By Donovan on 3/21/2012 11:06:21 AM , Rating: 2
They probably don't care per se, but they do need to track the overall statistics for public disclosure. It's common for large employers to track those statistics, though the employee can generally decline to state when asked.

The statistics can be useful in protecting/defending from racial discrimination claims, and could also show if you are eligible for some grant or program that is targeted at underrepresented minorities.


RE: Race?
By FITCamaro on 3/21/2012 12:23:38 PM , Rating: 2
Was nothing that exemplified irony more at my last company than getting two emails in the same day. One touting how we didn't care about what race people are. The other asking for our race so they could make sure we were caring about race in our hiring to satisfy the government.


RE: Race?
By mmatis on 3/22/2012 12:16:03 PM , Rating: 2
NASA management, especially Senior management, is specifically evaluated on how well they do for Affirmative Action. I expect that most other FedGov management has similar requirements in their Performance Plans.


NASA's IT...
By mmatis on 3/21/2012 9:38:20 AM , Rating: 2
has been contracted out for quite some time now. While there are NASA managers who do "insight" into what the contractor is doing, day-to-day operations are ALL done by the contractor and his employees. But then that is largely no different from how NASA management was running the entire manned space program while it was still alive. Why does any government employee need to approve ANY actions by the contractor? Surely the contractor and his employees will tell the government before they screw anything up. And once things DO go south, they can always blame the government for the f**k-up, as has been done here. Nothing to see here, folks! Move along!




RE: NASA's IT...
By gamerk2 on 3/21/2012 9:50:58 AM , Rating: 4
To be fair, this is what you get when you outsource core functions in an attempt to save money.


RE: NASA's IT...
By JediJeb on 3/21/2012 3:06:53 PM , Rating: 2
Sounds like it should be required that the IT department require that the HR department run their laptops as dumb terminals attached to a secure server so that even if a laptop was lost there would be on information of value on them. Anyone working from home in our lab does this, we just remote in to our work computers and run things that way, and our outer offices all work from computers connected to the Citrix server in house, why can NASA or the government as a whole figure out something this simple to safeguard our data.


RE: NASA's IT...
By Strunf on 3/22/2012 8:56:57 AM , Rating: 2
The thing is your system only works if you are connected, it works quite easily if you only use a PC at home, but with the advent of mobile devices people tend to copy work everywhere from their laptops to their smartphones, I wouldn't be too surprised if the number of lost sensitive date increases at the same rate as the use of mobile devices!
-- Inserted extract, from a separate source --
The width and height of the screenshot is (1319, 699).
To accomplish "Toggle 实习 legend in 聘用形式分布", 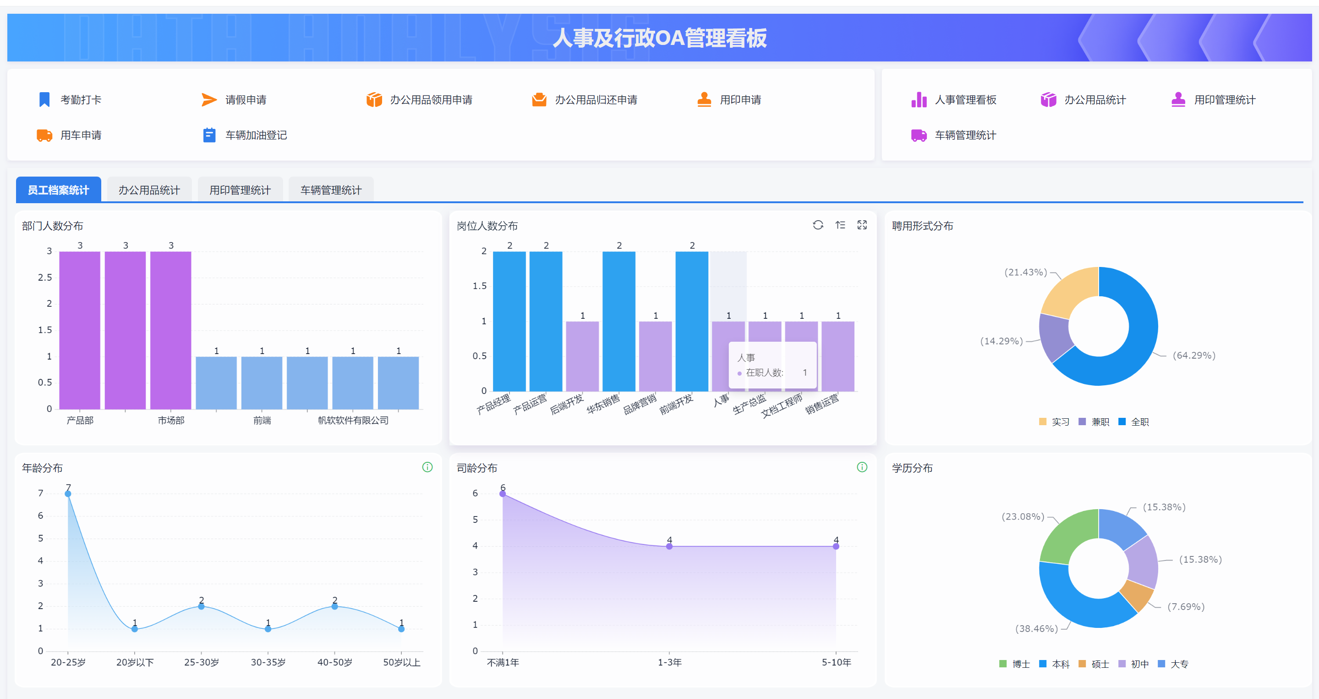I will pos(1054,422).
Mobility comes at a price, companies should keep this in mind if they really care about security.


LOL
By Gondor on 3/21/2012 3:45:52 PM , Rating: 2
The first thing that crossed my mind when reading the post was "how long before Apple's lawyers come knocking over 'abuse' of their troll patent regarding processing of context-sensitive information within a document" (such as telephone numbers) :-) Jason ?




Incompetence
By Trisped on 3/22/2012 1:46:39 PM , Rating: 2
quote:
In addition, because the laptop computer was password protected, we also believe the probability is low that the information will be acquired and used for an unlawful purpose. At this time, there is no evidence to suggest that there has been any attempt to misuse any of your personal information.
A Windows password will not protect data from anyone with physical access to the machine and a little tech know how.